En l’absence d’harmonisation des législations nationales concernant les mesures d’assainissement et les procédures de liquidation des entreprises d’assurance, l’article 273 de la directive « Solvabilité II » du 25 novembre 2009 prévoit que seules les autorités de l’État membre d’origine de l’entreprise d’assurance peuvent prendre une décision concernant l’ouverture d’une procédure de liquidation à l’égard de cette entreprise, y compris pour ses succursales établies dans d’autres États membres. Conformément au principe de reconnaissance mutuelle, cette décision doit être reconnue, sans aucune autre formalité, dans toute l’Union et y produit ses effets dès qu’elle en produit dans l’État membre d’origine. L’article 274 de cette directive ajoute qu’une telle décision, la procédure de liquidation qui s’ensuit ainsi que leurs effets sont régis par le droit applicable dans cet État membre.

Une affaire opposant une compagnie d’assurance automobile bulgare, subrogée dans les droits de l’un de ses assurés dont le véhicule avait été endommagé lors d’un accident de la circulation, à la compagnie d’assurance chypriote couvrant la responsabilité civile de l’auteur de cet accident, a conduit la Cour à interpréter pour la première fois ces dispositions dans l’arrêt du 12 novembre 2020, Bulstrad Vienna Insurance Group (affaire C-427/19).

Informée, en cours de procédure, du fait que les autorités administratives chypriotes avaient décidé de retirer l’agrément à cette seconde compagnie et de désigner un liquidateur provisoire, la juridiction bulgare saisie du recours subrogatoire a voulu savoir si une telle décision s’apparente à une décision d’ouverture de la procédure de liquidation, impliquant que la compagnie d’assurance bulgare doive se plier aux modalités prévues par le droit chypriote et déclarer sa créance auprès du liquidateur provisoire chypriote.

La Cour a jugé qu’une décision ne peut être qualifiée de « décision d’ouverture d’une procédure de liquidation » que si la procédure en cause satisfait à deux conditions cumulatives.
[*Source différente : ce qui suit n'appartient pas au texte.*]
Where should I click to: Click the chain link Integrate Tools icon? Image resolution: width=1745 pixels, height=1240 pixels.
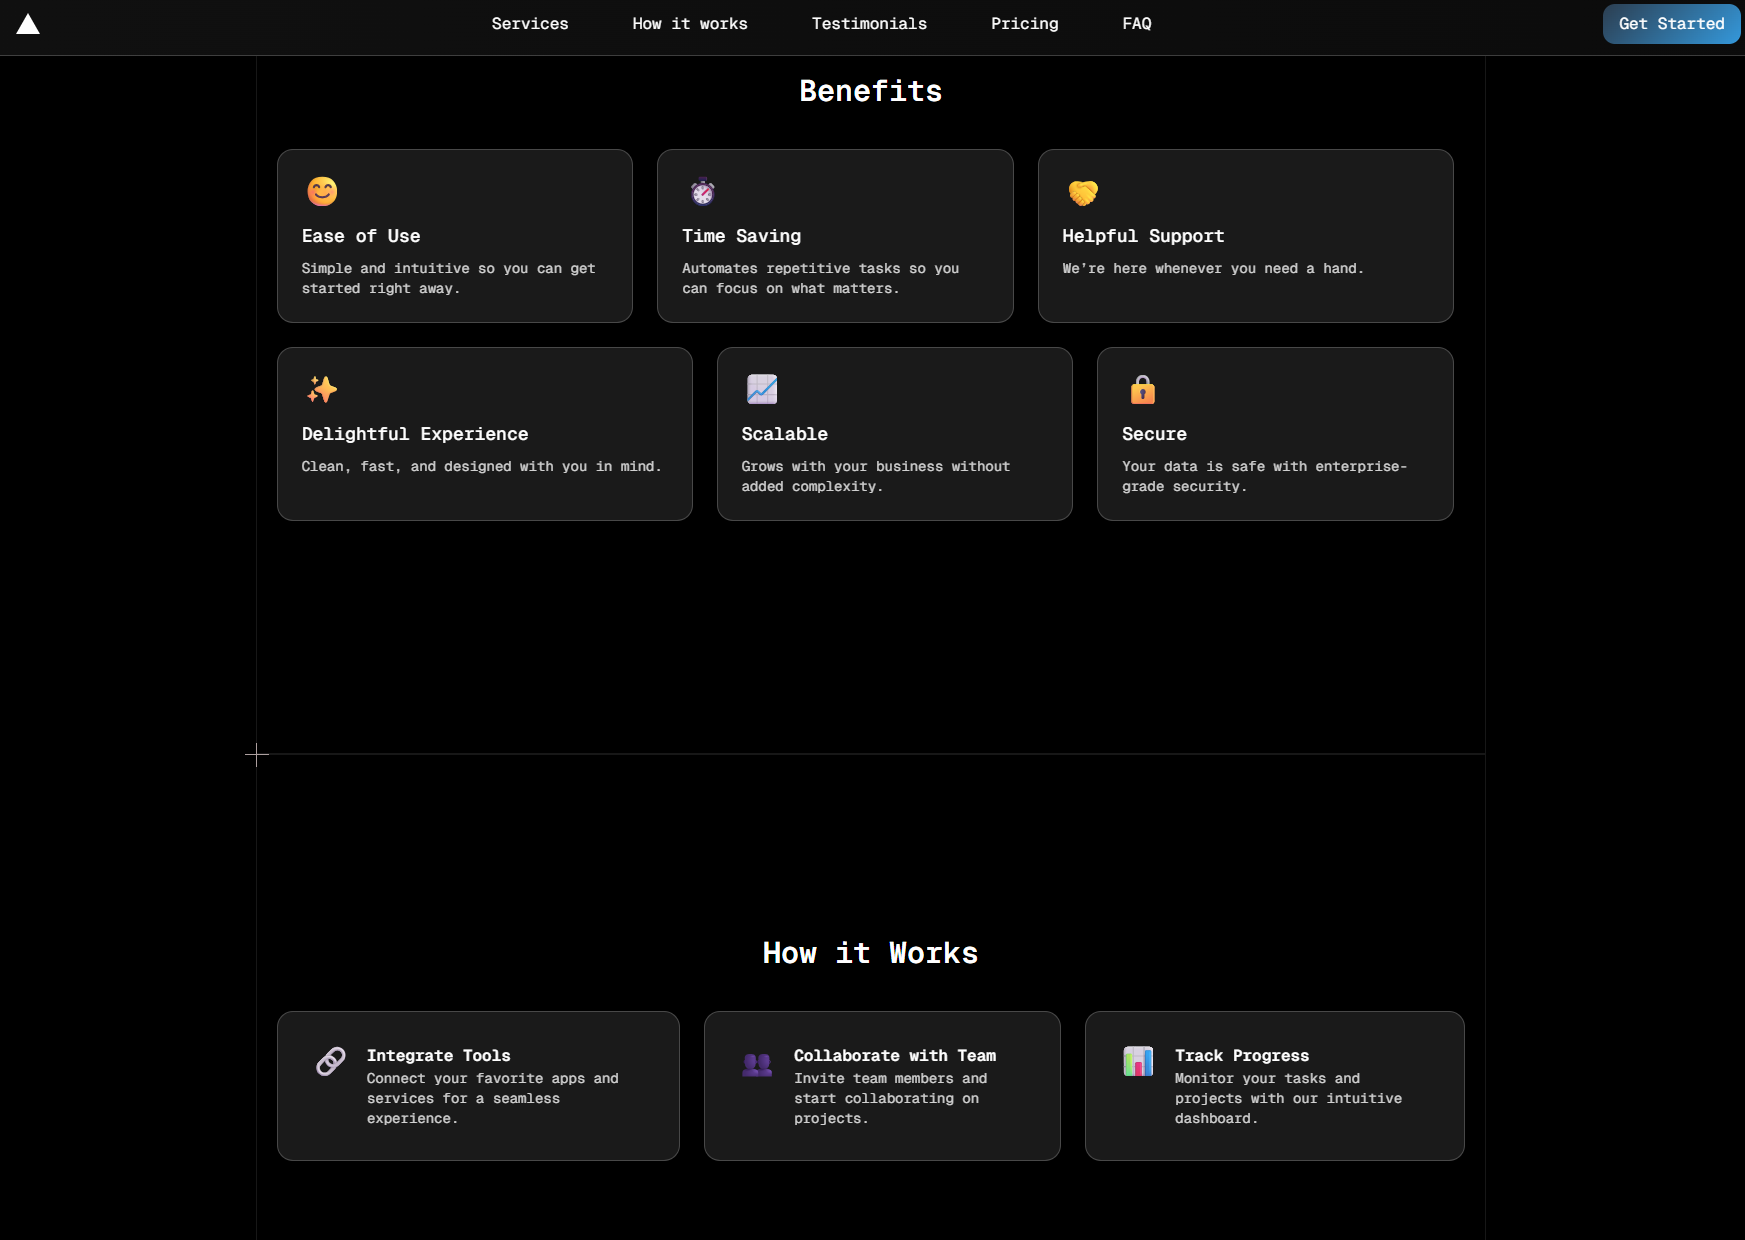coord(331,1061)
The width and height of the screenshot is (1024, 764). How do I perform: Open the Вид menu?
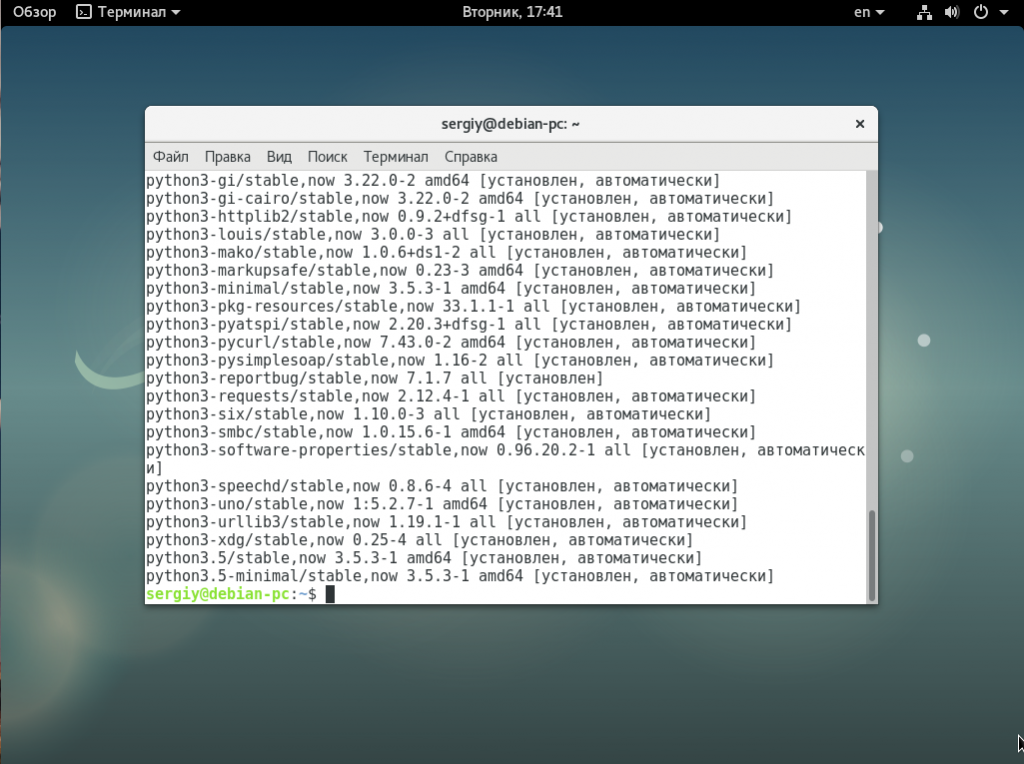click(x=279, y=157)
D’une part, celle-ci doit avoir pour objet la réalisation des actifs de l’entreprise d’assurance concernée et la répartition de leur produit entre, selon le cas, les créanciers, les actionnaires et les associés de celle-ci, et, d’autre part, elle doit impliquer nécessairement l’intervention d’autorités administratives ou judiciaires compétentes pour adopter des mesures d’assainissement ou mener une telle procédure de liquidation. Par conséquent, pour que la décision de retrait d’agrément prise par les autorités chypriotes puisse être assimilée à une décision d’ouverture d’une procédure de liquidation, il faut, notamment, que ce retrait d’agrément ait pour effet d’ouvrir automatiquement la procédure de liquidation permettant une telle réalisation d’actifs ou un tel désintéressement des créanciers, sans qu’une décision formelle doive être adoptée à cette fin par une autorité distincte.

La Cour a encore précisé que, si la décision de retrait d’agrément et de désignation d’un liquidateur provisoire, prise par les autorités chypriotes, devait relever de la qualification de « décision d’ouverture d’une procédure de liquidation », les procédures juridictionnelles en cours dans d’autres États membres à l’égard de l’entreprise d’assurance concernée devraient, conformément au principe de reconnaissance mutuelle, être suspendues, si tel est ce que prévoit la législation chypriote applicable.